LA VIE est rude dans le désert arctique. Jusqu’à -50°C l’hiver. Des espaces gigantesques, peuplés de nomades vivant de la chasse et de la pêche. Le renne sert à tout : à se nourrir, à fabriquer le tchoum, la tente traditionnelle, à confectionner les vêtements.
Pour recevoir des soins, c’est toute une histoire. Le premier dispensaire est à plusieurs jours de route, lorsque celle-ci est praticable. La médecine chamanique, encore très présente, s’est vite révélée impuissante face à l’alcoolisme galopant, la tuberculose récemment apparue, et la vague de suicides liée au chômage et au recul du mode de vie traditionnel.
Médecins du monde a lancé un projet pilote de santé communautaire dans le district autonome Nénètse, après une expédition transsibérienne en 1993. Des médecins français ont formé des agents de santé au sein des « brigades », un terme hérité de l’époque soviétique qui qualifie les familles se déplaçant dans la toundra. « Il s’agit d’éleveurs de rennes ou de femmes travaillant au tchoum, sachant lire, écrire et compter pour ne pas se tromper dans les prescriptions, et ayant appris à reconnaître les signes de gravité, raconte Julia Krikorian, la coordinatrice de Médecins du monde en Russie. Chaque agent dispose d’une mallette avec le matériel et les médicaments pour les premiers soins, et d’un téléphone satellite pour contacter l’hôpital en cas d’urgence ». Le projet a permis de limiter la mortalité pédiatrique et maternelle.
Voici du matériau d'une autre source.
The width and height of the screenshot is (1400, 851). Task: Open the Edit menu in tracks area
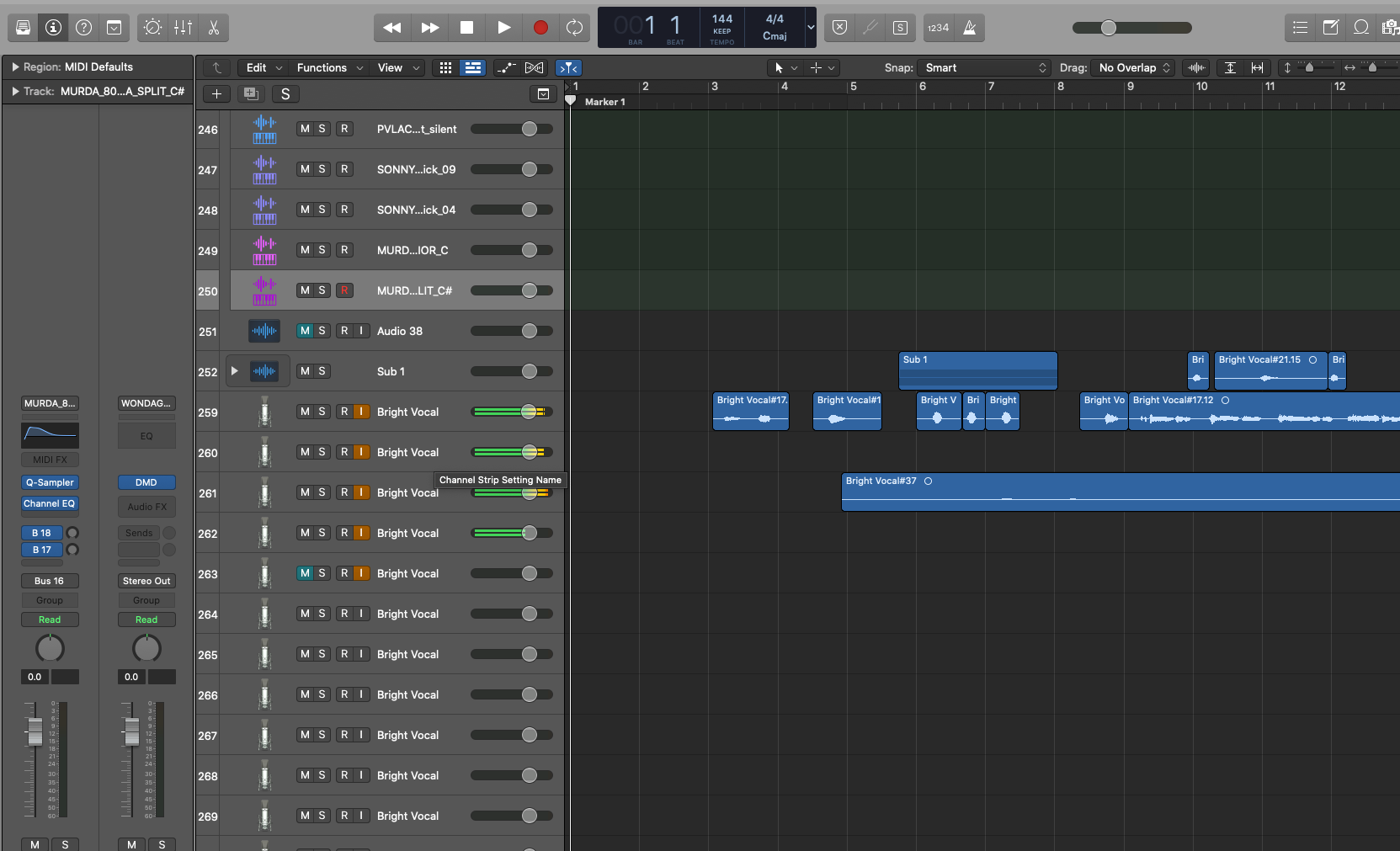click(263, 68)
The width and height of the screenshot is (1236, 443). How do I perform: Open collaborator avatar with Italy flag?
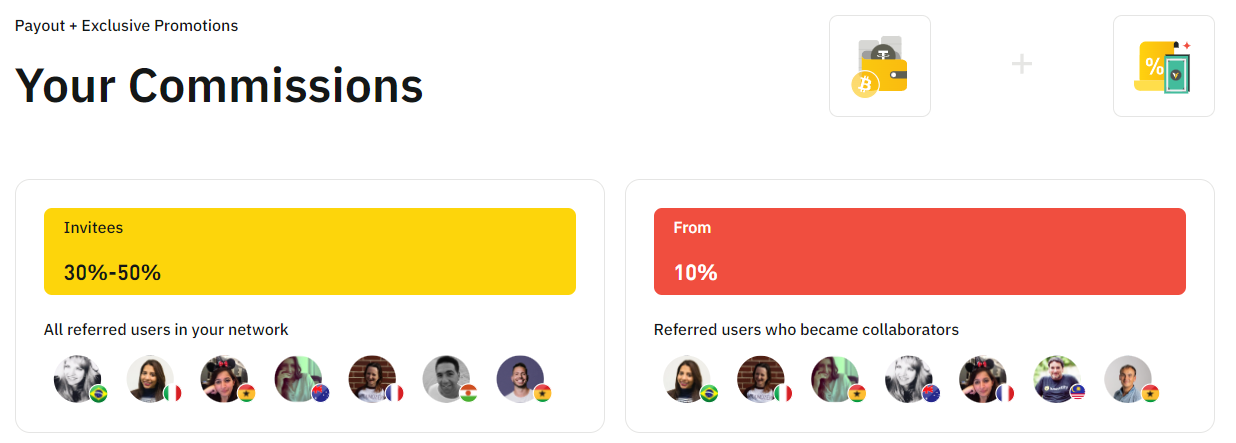point(763,379)
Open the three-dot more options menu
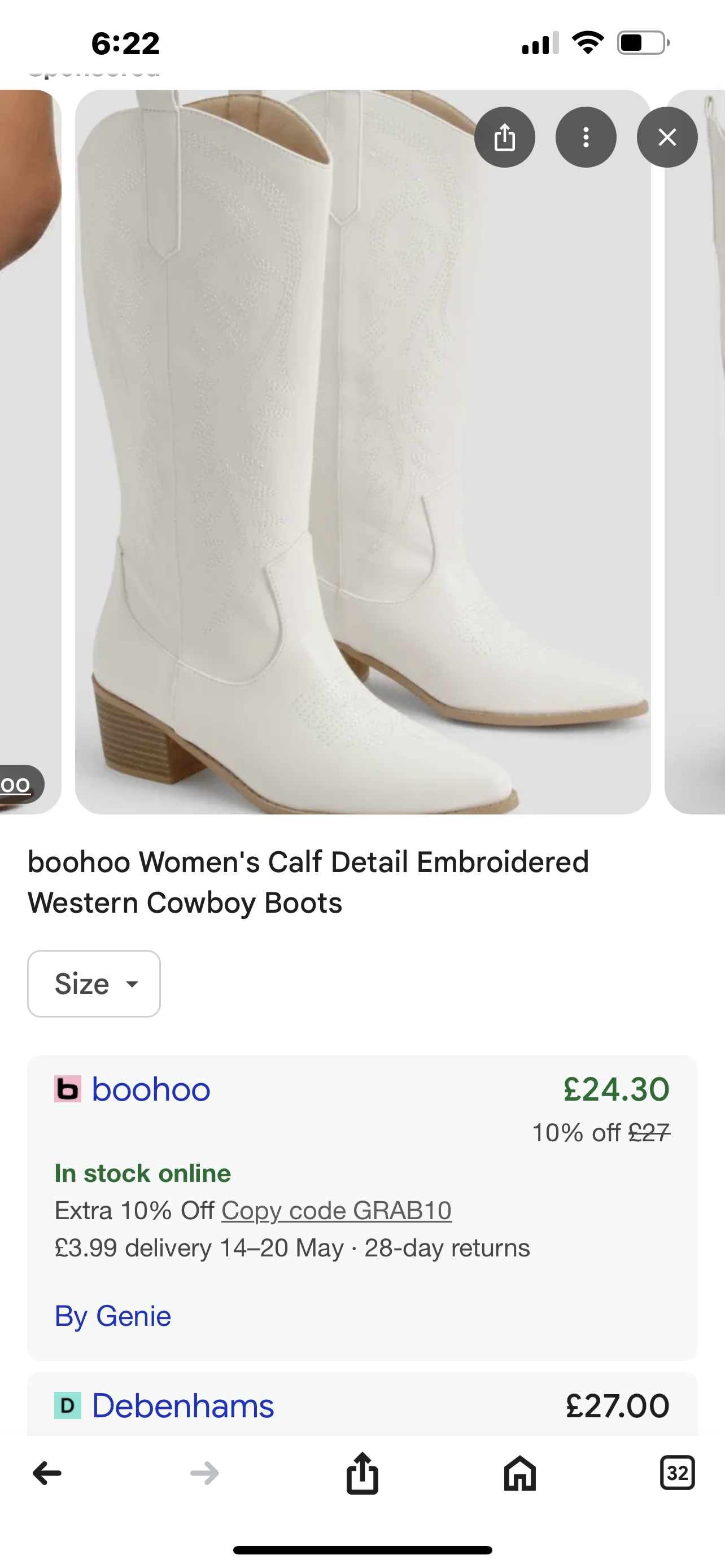This screenshot has height=1568, width=725. [586, 138]
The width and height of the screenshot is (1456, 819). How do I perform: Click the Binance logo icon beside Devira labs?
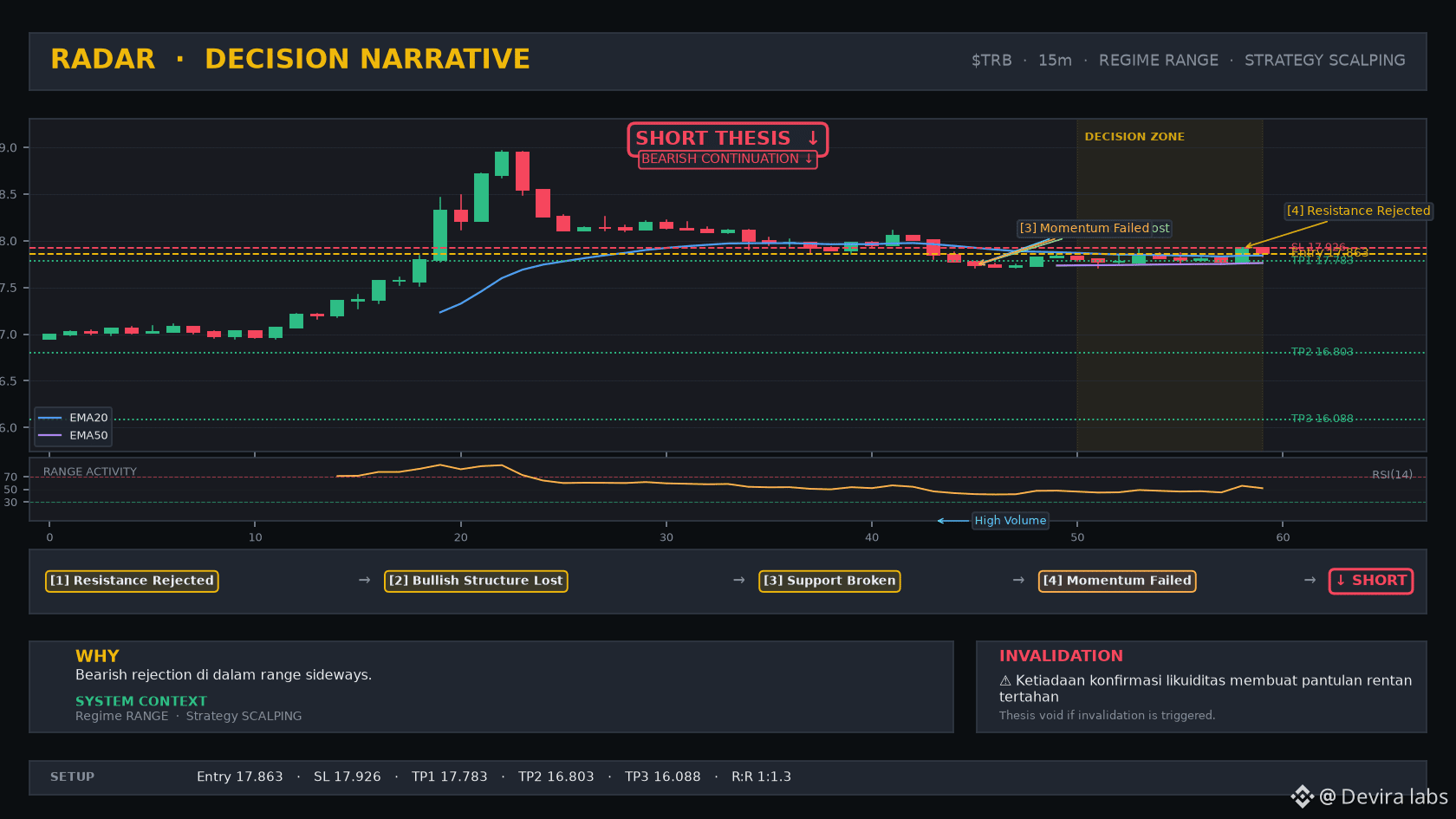pos(1302,796)
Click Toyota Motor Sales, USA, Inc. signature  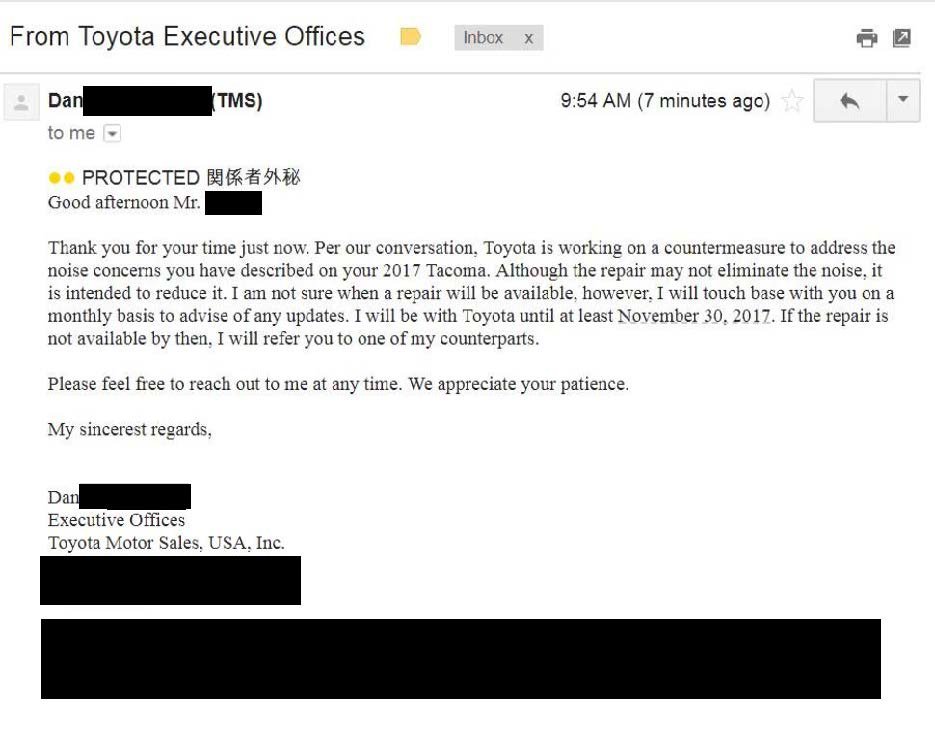click(166, 543)
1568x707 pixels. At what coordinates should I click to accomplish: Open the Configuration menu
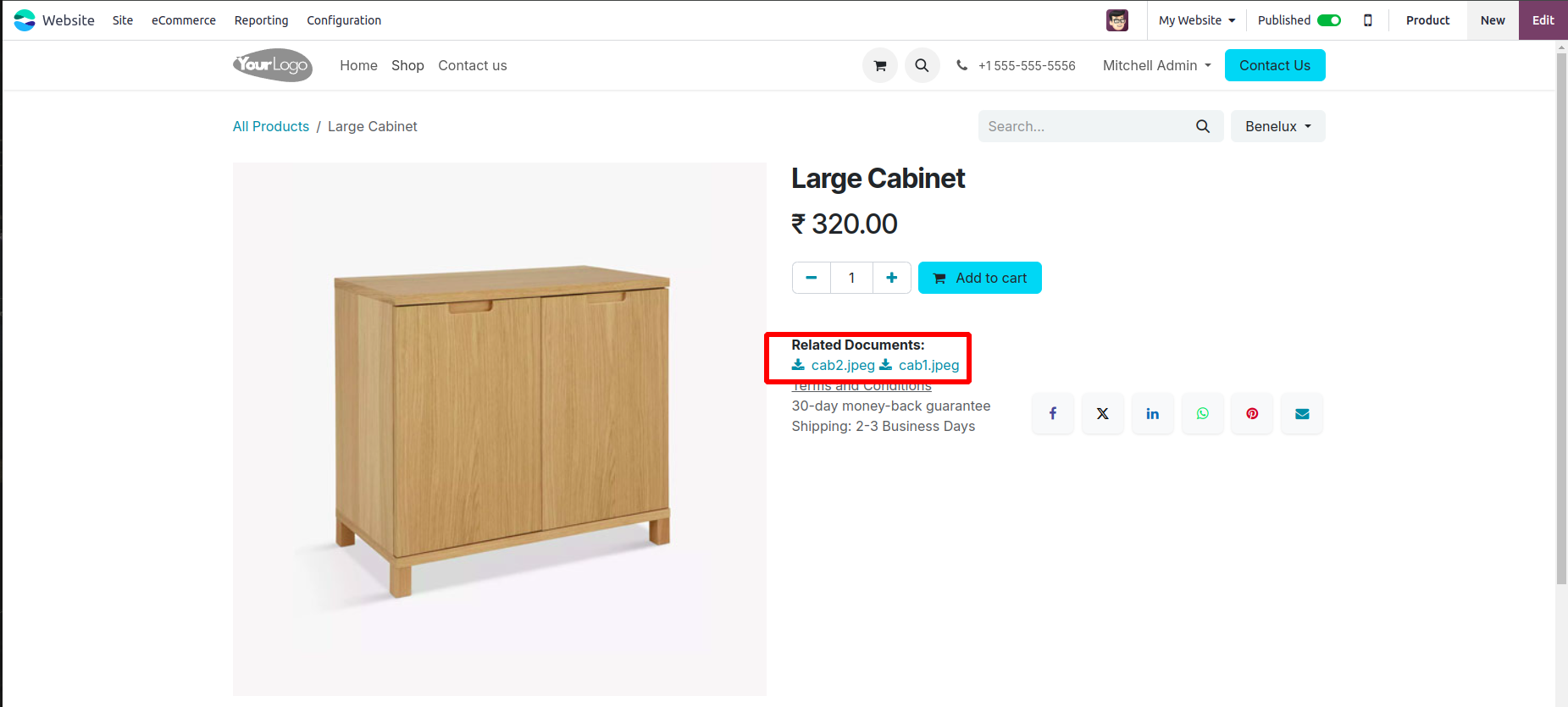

Les accouchements dans la toundra, faute d’avoir repéré le terme de la grossesse à temps pour appeler un hélicoptère, sont devenus rares. Et la mortalité liée à la consommation d’alcool - 400 000 morts par an en Russie - est en recul chez les Nénètses.
Médecins du monde, progressivement, passe la main à une association médicale russe. D’autres régions reprennent la méthodologie, tandis que se développe un nouveau projet visant à prévenir le syndrome de l’alcoolisation fœtale, grâce à la sensibilisation des médecins et des travailleurs sociaux. De 6 % à 9 % des enfants russes vivant en orphelinat seraient touchés par le SAF. 95,6 % des femmes envisageant une grossesse à court terme consomment de l’alcool. « Les risques liés à l’alcool sur le développement du cerveau de l’enfant sont très peu connus, y compris par les autorités sanitaires au plus haut niveau », expose la coordinatrice de Médecins du monde.